RIYADH: Saudi Arabia’s Ministry of Industry and Mineral Resources has partnered with King Abdullah University of Science and Technology to roll out a new initiative aimed at accelerating the adoption of advanced manufacturing technologies across the Kingdom’s industrial sector.

The program, titled “Technologies for Exceptional Transformation,” is designed to help industrial companies integrate smart manufacturing solutions and applied research into their operations, boosting productivity and competitiveness, the Saudi Press Agency reported. 

The initiative is part of the ministry’s ongoing efforts to enable industrial transformation in the Kingdom. 

The program, which falls under the umbrella of the Local Industry Stimulation Initiative, facilitates access for industrial establishments of all sizes in the Kingdom to smart manufacturing solutions, strategic research, and technologies developed at KAUST in partnership with global service providers. 

It is designed to contribute to improved productivity, stimulate industrial innovation, enhance sustainability and quality, and develop new production lines in sectors prioritized by the National Industrial Strategy. 

“The criteria for companies to benefit from the initiative’s services include being headquartered in the Kingdom, having its activities aligned with the sectors approved in the National Industrial Strategy, identifying technical needs and gaps to provide appropriate support, and submitting a financing model and sharing financial performance data and R&D expenditure to evaluate its performance before and after adopting the technological solutions,” the SPA report stated. 

The Technologies for Exceptional Transformation initiative is part of the ministry’s integrated efforts with research centers and academic institutions, aligning with the center’s objectives to enable advanced manufacturing in the Kingdom. 

The program aims to enhance the efficiency and competitiveness of the industrial sector and help achieve the goals of Vision 2030.

### TO-DO ITEM
Decide whether each statement below agrees with the article above on the Saudi advanced manufacturing program, giving yes or no and quoting the deciding words. 1. The program is limited to large industrial companies. 2. A company must be headquartered in the Kingdom to benefit from the program's services. 3. The program falls under the Local Industry Stimulation Initiative.

### DATA FOR ANALYSIS
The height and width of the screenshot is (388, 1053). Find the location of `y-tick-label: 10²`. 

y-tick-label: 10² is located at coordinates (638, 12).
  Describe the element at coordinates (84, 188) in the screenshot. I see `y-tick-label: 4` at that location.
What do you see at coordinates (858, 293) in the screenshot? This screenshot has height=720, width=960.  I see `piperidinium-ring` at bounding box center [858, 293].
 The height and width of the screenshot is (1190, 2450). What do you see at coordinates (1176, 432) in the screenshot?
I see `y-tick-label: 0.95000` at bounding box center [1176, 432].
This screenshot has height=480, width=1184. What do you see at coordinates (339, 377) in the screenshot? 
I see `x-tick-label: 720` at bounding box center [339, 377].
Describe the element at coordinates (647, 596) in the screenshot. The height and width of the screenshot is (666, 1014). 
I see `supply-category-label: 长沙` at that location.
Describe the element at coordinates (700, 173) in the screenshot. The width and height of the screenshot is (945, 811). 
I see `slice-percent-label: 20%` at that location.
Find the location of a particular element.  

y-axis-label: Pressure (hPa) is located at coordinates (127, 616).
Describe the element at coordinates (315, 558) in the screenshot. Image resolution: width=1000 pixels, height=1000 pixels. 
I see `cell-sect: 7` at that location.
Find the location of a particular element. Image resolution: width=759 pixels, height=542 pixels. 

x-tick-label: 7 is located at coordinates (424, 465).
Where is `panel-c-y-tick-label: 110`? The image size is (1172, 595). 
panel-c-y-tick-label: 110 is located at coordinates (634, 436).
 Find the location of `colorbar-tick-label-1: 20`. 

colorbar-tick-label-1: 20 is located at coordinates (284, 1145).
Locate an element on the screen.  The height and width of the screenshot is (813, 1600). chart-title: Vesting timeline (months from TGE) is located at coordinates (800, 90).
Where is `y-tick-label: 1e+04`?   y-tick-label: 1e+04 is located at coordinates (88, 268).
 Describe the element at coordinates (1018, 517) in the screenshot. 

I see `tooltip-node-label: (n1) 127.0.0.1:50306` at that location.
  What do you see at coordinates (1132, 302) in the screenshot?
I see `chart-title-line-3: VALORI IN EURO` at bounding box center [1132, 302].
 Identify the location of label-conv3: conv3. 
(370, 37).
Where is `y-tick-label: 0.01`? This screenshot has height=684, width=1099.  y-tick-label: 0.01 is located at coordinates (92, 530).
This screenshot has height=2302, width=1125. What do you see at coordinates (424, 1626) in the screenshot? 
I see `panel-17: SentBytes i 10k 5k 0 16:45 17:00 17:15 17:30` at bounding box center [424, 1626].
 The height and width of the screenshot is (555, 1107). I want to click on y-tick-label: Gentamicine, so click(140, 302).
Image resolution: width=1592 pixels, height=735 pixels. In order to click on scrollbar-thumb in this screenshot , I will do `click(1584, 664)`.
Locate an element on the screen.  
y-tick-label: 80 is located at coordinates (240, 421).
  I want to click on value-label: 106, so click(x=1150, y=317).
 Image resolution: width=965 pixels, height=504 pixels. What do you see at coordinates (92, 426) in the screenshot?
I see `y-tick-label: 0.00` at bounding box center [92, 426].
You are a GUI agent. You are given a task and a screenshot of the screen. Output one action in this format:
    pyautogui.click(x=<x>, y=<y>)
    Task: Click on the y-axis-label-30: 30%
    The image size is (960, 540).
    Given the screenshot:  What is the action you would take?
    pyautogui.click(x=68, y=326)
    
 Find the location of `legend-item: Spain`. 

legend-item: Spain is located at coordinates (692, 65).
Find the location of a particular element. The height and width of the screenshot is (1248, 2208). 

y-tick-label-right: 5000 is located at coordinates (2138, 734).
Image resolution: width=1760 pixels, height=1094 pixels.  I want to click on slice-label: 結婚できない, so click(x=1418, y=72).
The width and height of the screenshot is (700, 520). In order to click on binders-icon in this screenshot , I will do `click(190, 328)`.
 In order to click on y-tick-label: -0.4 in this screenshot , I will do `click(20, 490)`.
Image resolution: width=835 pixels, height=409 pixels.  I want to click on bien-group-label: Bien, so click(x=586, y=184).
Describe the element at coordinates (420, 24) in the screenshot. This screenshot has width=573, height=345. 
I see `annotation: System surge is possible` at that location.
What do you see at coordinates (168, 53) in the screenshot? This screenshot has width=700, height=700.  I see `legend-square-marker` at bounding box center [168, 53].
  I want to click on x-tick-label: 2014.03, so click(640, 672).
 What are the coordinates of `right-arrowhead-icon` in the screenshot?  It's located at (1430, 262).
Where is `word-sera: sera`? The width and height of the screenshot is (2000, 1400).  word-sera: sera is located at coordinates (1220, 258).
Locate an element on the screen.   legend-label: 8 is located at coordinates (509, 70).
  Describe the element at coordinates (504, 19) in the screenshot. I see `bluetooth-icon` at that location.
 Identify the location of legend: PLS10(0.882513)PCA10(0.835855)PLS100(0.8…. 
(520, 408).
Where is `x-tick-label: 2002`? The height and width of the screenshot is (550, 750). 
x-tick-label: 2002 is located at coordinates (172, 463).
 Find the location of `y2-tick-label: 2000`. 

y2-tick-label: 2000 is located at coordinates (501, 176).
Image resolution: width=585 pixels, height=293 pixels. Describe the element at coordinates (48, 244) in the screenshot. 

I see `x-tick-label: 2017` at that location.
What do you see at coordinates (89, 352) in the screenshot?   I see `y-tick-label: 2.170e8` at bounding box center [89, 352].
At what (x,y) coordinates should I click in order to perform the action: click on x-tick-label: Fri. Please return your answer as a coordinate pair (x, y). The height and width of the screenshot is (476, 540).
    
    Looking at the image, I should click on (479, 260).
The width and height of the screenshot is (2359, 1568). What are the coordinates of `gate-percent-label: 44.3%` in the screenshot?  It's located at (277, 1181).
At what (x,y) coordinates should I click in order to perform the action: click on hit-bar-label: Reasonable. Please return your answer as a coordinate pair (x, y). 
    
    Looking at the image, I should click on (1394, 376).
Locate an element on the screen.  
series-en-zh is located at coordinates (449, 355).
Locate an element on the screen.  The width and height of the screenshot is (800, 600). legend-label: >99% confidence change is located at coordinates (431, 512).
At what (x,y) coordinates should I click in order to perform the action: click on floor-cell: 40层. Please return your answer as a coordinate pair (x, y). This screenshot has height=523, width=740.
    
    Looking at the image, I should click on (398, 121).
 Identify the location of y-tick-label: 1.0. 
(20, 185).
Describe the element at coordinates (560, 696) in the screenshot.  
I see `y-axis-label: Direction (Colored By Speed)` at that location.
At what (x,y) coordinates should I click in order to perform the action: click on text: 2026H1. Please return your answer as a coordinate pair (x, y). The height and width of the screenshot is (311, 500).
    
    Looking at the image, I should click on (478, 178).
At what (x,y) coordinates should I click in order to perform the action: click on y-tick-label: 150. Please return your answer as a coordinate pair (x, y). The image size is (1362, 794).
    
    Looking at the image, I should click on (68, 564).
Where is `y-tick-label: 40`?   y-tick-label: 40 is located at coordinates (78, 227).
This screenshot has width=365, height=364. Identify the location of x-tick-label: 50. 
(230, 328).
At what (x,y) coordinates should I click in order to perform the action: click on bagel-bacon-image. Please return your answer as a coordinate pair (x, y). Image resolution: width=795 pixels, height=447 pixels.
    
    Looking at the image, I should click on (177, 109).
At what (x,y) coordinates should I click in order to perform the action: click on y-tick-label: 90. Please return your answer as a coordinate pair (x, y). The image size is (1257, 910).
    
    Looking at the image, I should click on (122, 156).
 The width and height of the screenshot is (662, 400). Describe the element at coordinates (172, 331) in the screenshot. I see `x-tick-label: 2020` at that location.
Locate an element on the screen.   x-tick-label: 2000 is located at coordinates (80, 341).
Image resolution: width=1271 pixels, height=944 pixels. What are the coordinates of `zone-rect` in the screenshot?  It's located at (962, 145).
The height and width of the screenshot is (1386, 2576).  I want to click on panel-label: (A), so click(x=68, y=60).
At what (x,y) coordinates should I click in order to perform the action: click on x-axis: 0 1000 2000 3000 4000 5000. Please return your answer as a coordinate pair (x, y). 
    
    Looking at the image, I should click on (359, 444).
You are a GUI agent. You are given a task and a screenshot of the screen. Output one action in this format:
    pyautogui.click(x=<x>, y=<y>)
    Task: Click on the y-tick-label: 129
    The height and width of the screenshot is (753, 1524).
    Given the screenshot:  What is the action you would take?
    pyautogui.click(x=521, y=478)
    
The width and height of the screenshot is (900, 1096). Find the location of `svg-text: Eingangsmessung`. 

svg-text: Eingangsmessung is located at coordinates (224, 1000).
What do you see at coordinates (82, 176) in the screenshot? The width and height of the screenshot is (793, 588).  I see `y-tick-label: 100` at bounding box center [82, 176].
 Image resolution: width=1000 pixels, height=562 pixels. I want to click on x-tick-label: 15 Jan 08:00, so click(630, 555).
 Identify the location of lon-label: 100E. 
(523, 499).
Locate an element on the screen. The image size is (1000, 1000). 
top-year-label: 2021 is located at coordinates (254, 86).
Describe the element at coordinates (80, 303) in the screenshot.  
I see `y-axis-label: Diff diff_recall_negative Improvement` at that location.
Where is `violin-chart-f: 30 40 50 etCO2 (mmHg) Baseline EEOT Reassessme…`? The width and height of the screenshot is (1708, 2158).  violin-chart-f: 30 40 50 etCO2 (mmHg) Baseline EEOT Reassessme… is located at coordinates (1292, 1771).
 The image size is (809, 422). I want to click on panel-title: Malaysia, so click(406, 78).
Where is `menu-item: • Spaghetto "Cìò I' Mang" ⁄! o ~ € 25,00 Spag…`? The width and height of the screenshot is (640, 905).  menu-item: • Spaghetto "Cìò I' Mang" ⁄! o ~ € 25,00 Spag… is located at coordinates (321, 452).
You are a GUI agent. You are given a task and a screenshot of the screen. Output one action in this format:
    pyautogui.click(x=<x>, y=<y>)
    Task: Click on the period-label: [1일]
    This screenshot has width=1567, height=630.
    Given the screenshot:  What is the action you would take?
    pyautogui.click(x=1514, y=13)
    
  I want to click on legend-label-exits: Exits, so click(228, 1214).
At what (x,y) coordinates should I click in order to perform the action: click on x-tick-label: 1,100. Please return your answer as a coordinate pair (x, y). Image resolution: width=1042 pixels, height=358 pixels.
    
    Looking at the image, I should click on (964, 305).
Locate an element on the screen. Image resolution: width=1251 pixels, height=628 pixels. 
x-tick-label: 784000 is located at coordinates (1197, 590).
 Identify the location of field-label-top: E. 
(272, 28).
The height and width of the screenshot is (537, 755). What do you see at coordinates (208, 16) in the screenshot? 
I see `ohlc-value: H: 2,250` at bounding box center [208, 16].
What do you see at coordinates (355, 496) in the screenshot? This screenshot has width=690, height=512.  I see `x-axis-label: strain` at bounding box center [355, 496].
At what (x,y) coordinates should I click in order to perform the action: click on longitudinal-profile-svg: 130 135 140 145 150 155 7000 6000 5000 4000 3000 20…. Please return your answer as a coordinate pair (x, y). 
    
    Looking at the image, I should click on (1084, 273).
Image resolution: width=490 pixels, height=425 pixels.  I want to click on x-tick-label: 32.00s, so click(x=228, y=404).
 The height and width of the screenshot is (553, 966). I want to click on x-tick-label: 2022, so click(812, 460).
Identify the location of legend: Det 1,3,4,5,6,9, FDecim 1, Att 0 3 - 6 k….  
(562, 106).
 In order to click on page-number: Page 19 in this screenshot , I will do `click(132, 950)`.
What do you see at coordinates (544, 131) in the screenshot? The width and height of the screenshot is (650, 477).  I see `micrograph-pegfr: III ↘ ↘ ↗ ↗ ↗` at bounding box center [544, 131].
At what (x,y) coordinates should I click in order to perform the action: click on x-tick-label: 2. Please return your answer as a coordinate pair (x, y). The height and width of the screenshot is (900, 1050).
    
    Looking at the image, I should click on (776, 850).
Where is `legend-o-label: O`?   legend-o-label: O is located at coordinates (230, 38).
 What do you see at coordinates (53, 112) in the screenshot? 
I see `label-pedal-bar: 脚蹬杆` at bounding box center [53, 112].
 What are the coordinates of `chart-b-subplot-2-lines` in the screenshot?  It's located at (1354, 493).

### SOLUTION FOR THIS PROBLEM
1. No: "industrial establishments of all sizes in the Kingdom"
2. Yes: "being headquartered in the Kingdom"
3. Yes: "falls under the umbrella of the Local Industry Stimulation Initiative"